Thanks for providing such a neat code, setters rarely provide such a readable and documented code, btw idea of squeezing everything in a single dfs is really cool
What is wrong with this → CodeChef: Practical coding for everyone
Please help someone .I used BFS and used checked array to prevent from visiting tree with all 0s.
I wrote a solution but got stuck since I couldn’t see what went wrong here.

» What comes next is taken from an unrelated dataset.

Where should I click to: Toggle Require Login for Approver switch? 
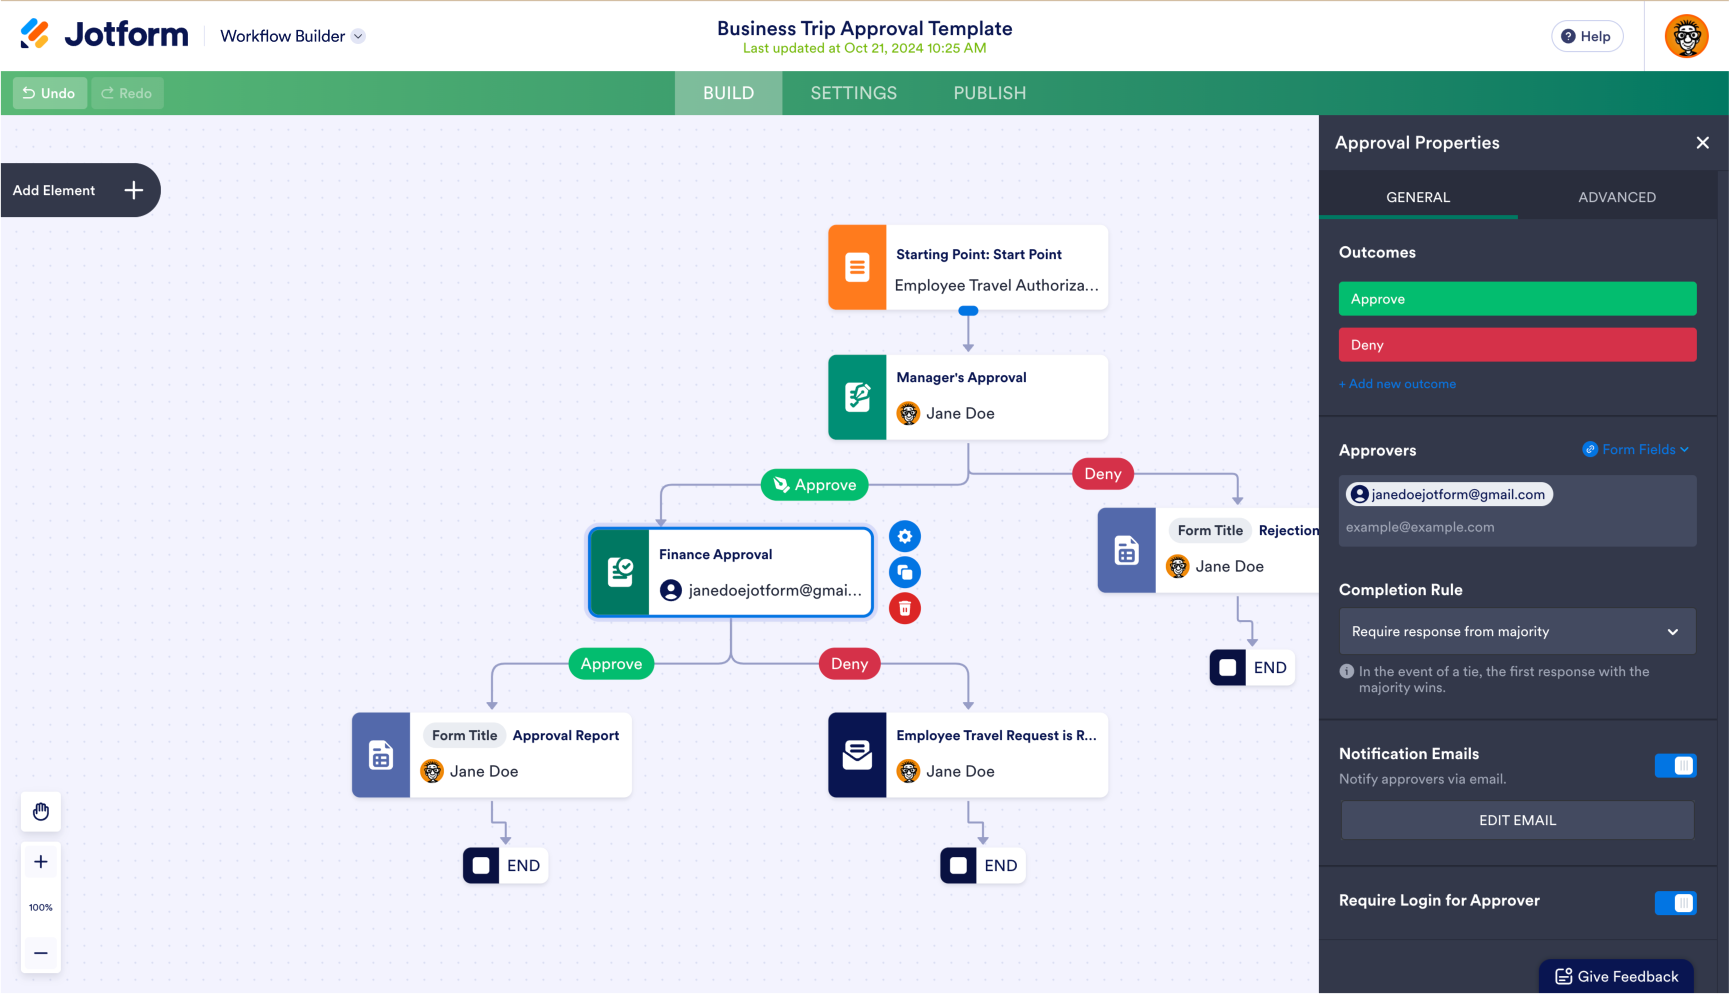pyautogui.click(x=1675, y=903)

Can someone provide a simple test case so that I realize my mistake here?
My approach: Calculate the depth of each node using a BFS (considering root to be at depth 0), and then create a list of each node corresponding to it’s depth, so that the list nodeAtDepth[i] tells us what nodes are there at depth i.

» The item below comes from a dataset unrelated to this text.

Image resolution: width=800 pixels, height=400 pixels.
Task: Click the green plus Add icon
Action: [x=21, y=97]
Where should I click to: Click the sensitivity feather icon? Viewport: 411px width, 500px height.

Then, for each query V, consider all nodes k at distance depth[V] + 2y and add A[k] to A[V], and set A[k] to 0. If I find a depth which I’ve already visited before, all of those values must have been set to 0 and so I can discard it.
Consider this case
1
8 1
1 1 1 1 1 1 1 1
1 2
2 3
3 4
4 7
2 5
5 6
6 8
5
If two nodes are at different even depths it doesn’t necessarily mean that one is in the subtree of the other.
Your output - 1 1 1 1 3 1 0 0
Correct output - 1 1 1 1 2 1 1 0
I was coding segment tree along with euler tour. Only Update function was left when I realised one doesn’t need it.

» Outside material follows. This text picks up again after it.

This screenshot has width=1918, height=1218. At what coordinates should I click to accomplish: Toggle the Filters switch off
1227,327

“Things to watch out for” Did got one TLE due to this.
Thanks brother , I was missing a Q.pop() operation when I was using continue statement But after correcting it also I am getting correct answer on your test case but WA during submission. Can you now tell me some test cases where my solution is failing . Thanks in advance. https://www.codechef.com/viewsolution/37007493
Actually your approach is not correct. We have to transfer the values of nodes at even distance to the source node “present in that subtree”.
But according to your approach you are transfering values of all nodes whose depth is even from that node, so there may be some nodes which can not be present in that subtree.